> _BRIEF_: Pull out every line below that contains the string "RO膜处理技术", and copy each one in full. Case matters, so a line counts only if its capitalization matches.

-- start of DATASET ENTRIES --

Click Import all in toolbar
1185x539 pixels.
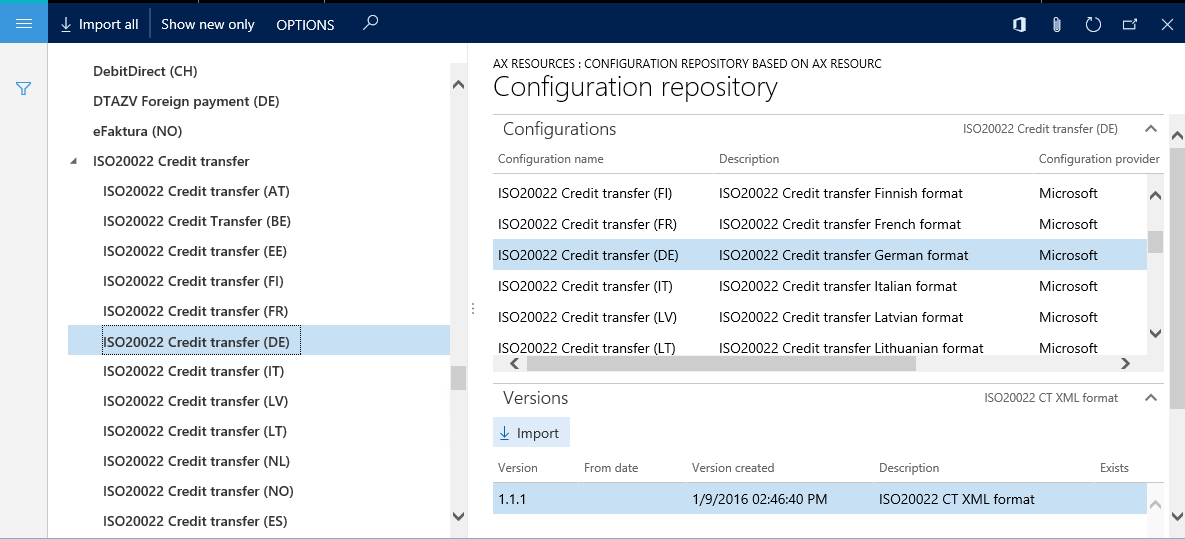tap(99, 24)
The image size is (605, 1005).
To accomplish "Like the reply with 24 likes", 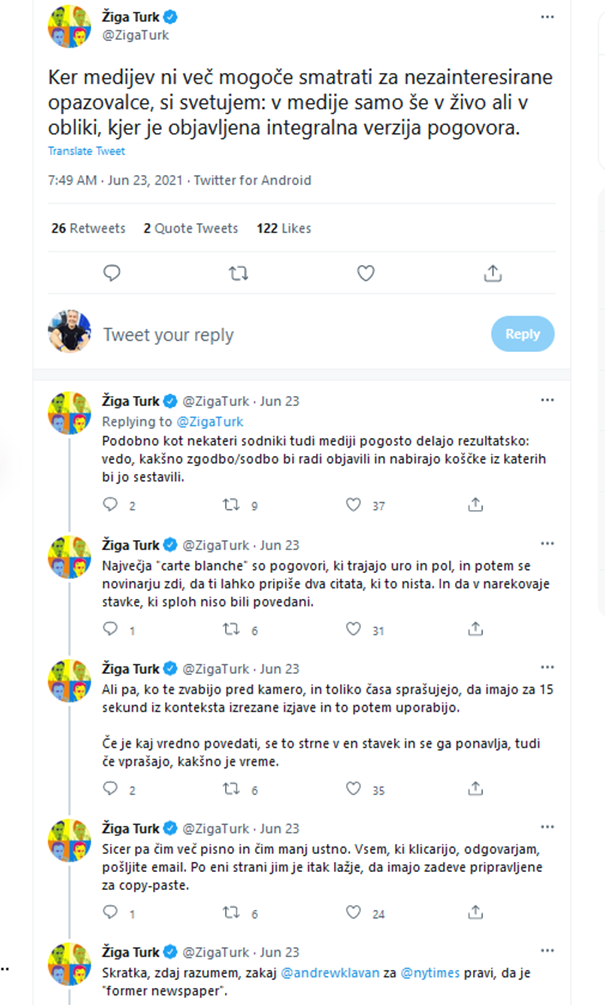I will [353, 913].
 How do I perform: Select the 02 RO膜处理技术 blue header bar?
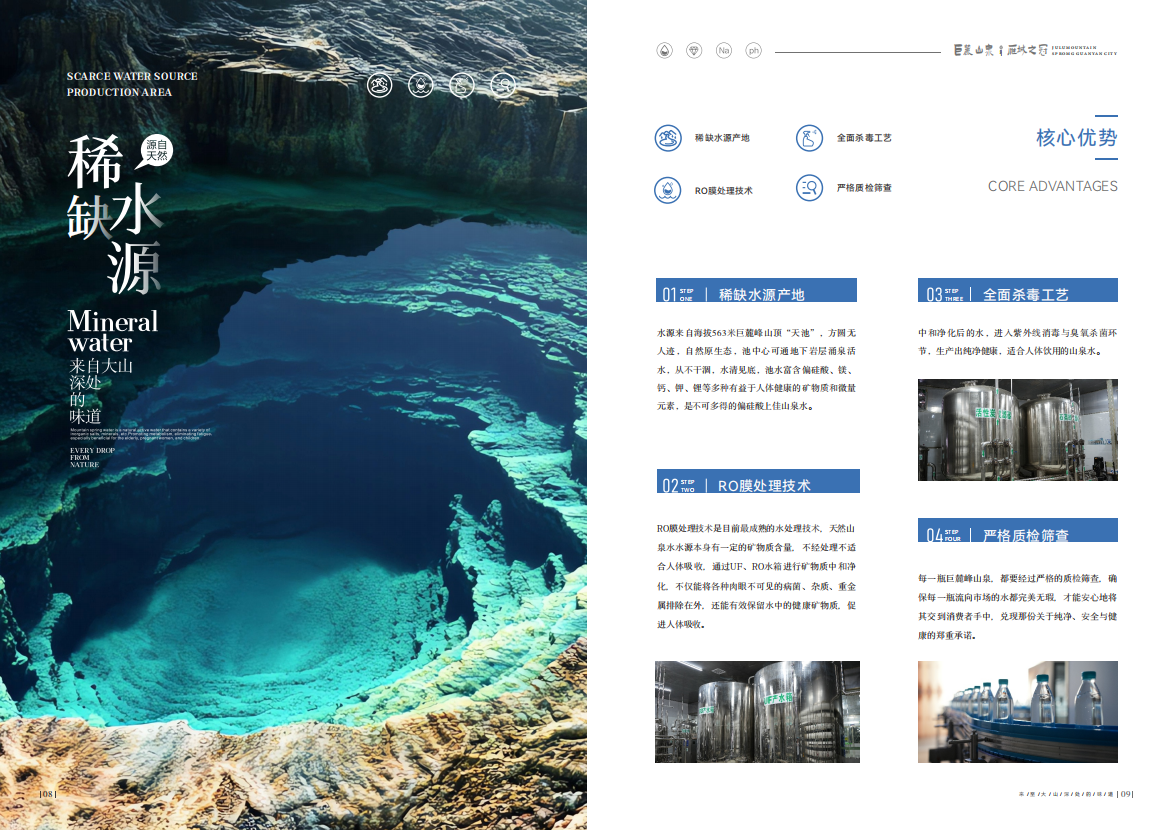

-- end of DATASET ENTRIES --

> _FULL SOLUTION_:
 How do I perform: Select the 02 RO膜处理技术 blue header bar?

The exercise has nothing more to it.